(Excerpted data)

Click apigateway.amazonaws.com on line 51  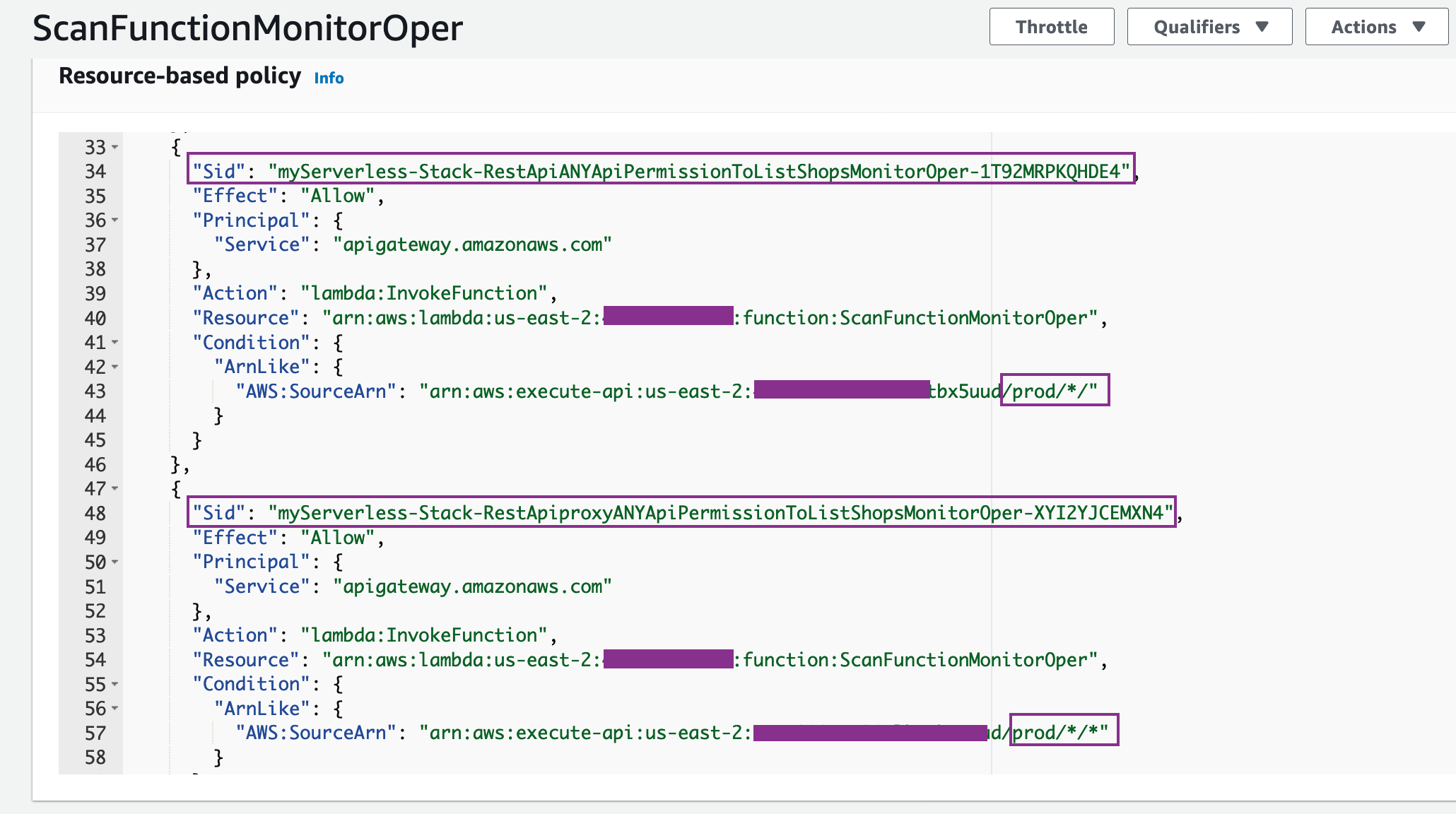click(x=472, y=586)
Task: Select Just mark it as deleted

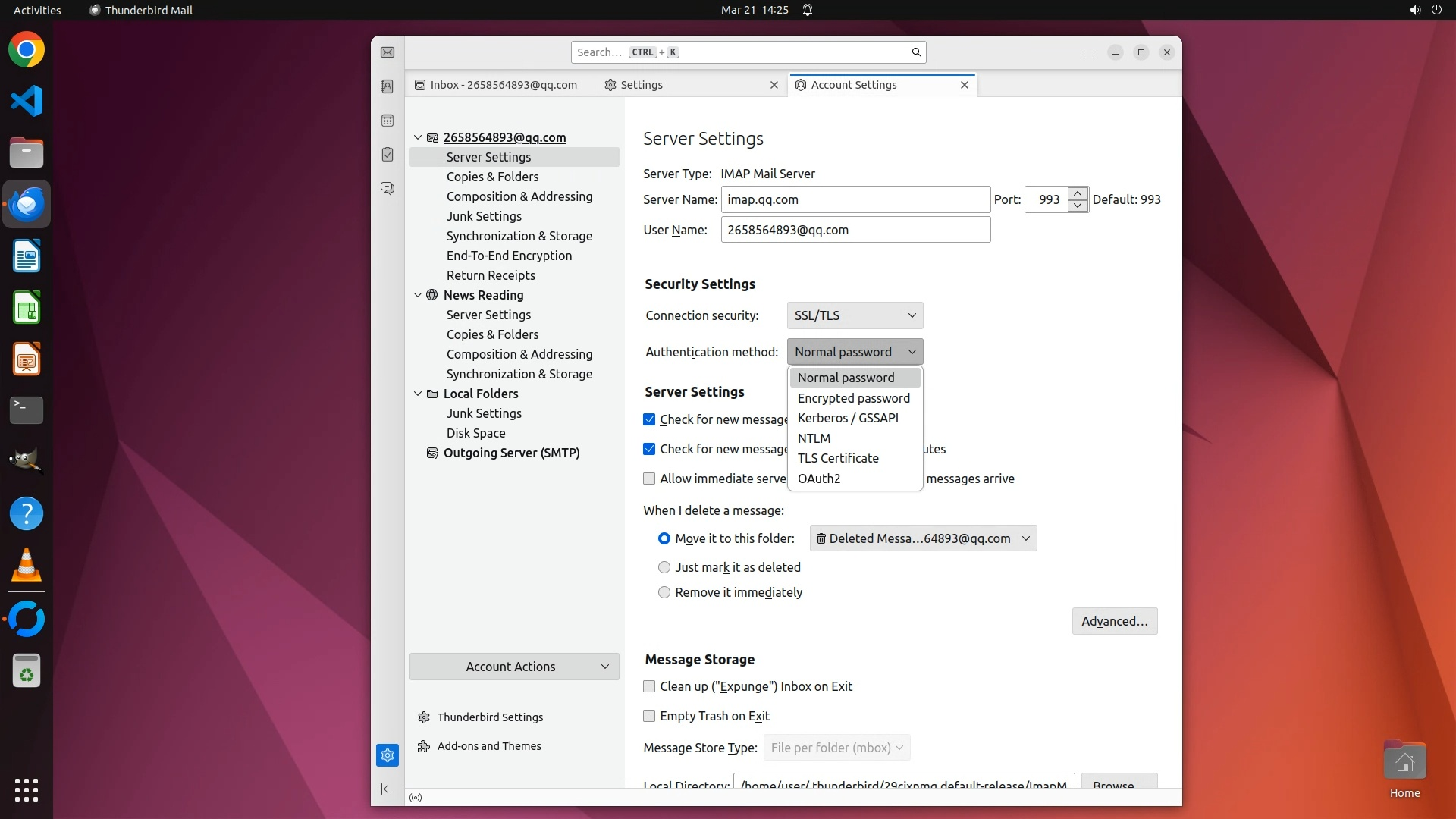Action: [x=664, y=567]
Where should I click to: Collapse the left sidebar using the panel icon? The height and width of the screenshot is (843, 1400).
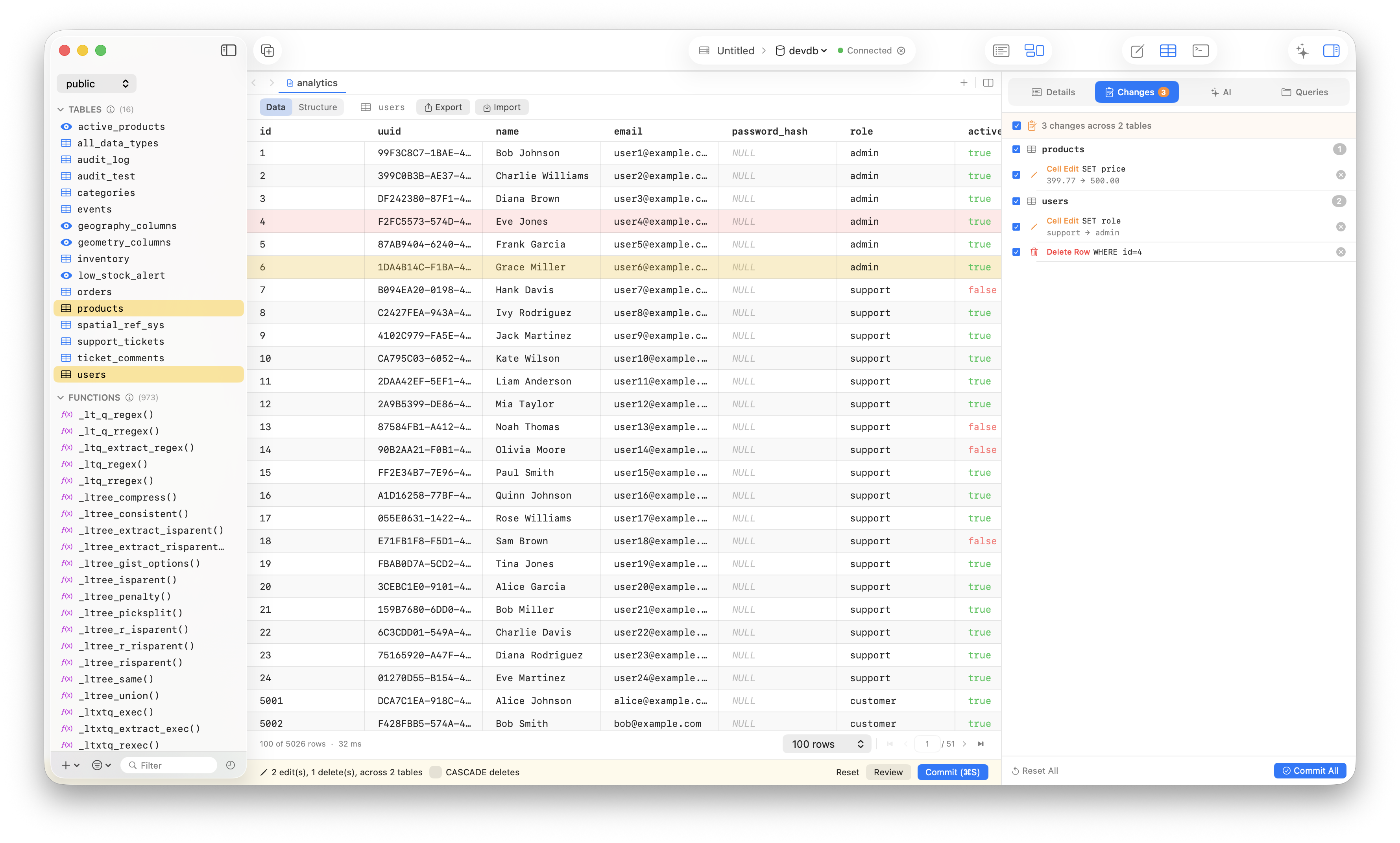[228, 50]
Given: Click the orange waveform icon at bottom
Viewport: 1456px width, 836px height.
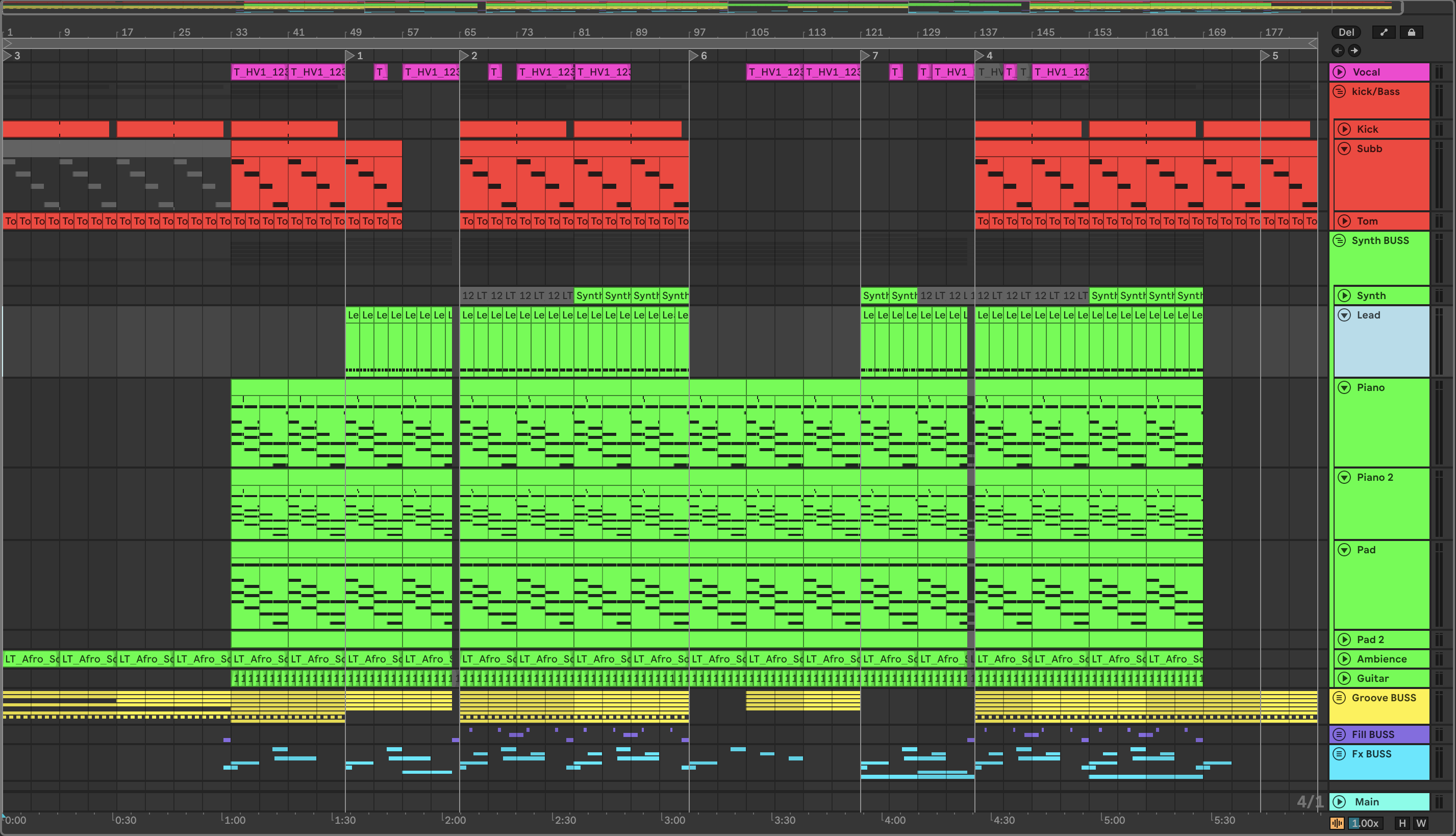Looking at the screenshot, I should tap(1337, 823).
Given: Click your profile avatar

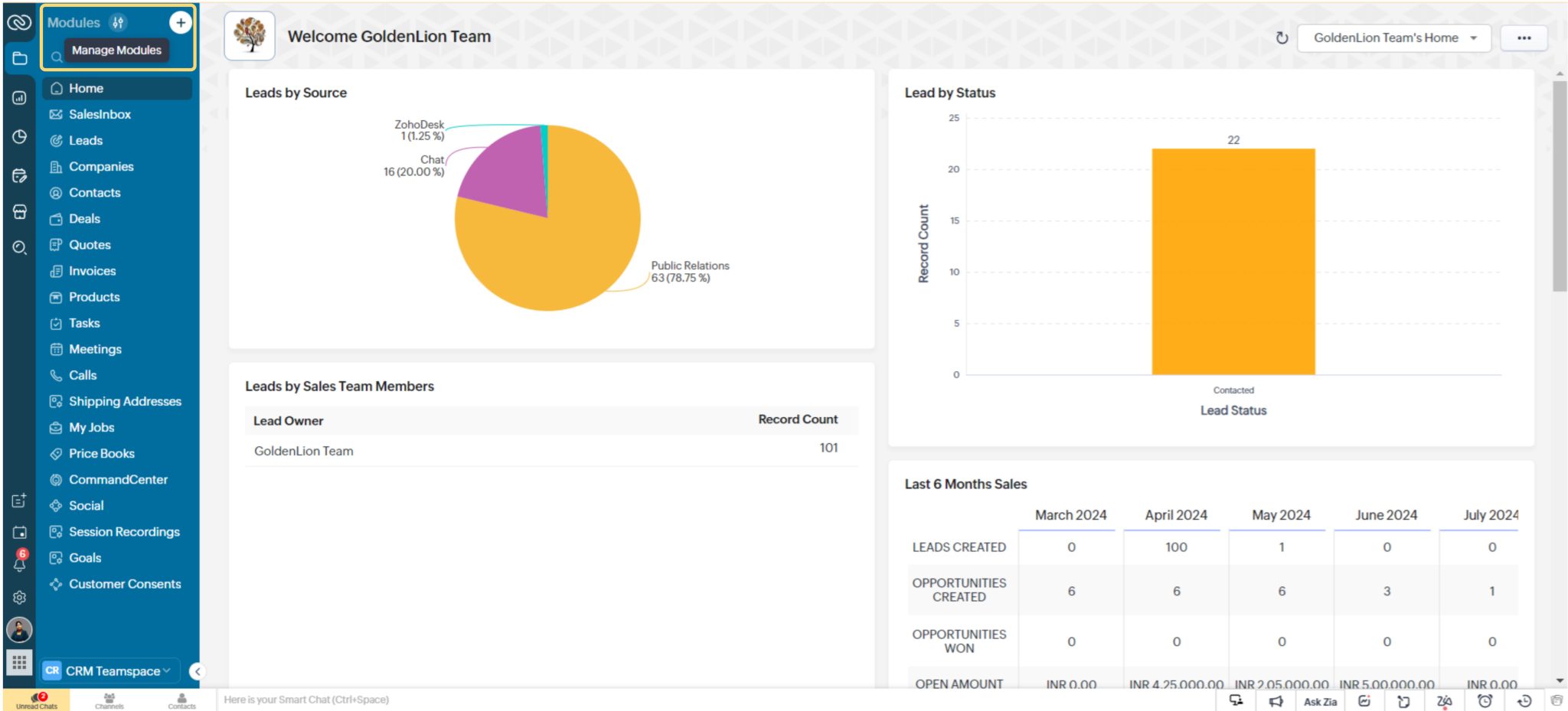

(End Excerpted data)

Exercise objective |
Return every line from the entries above that contains the word "Given".

Answer for this exercise |
Given: Click the orange waveform icon at bottom
Given: Click your profile avatar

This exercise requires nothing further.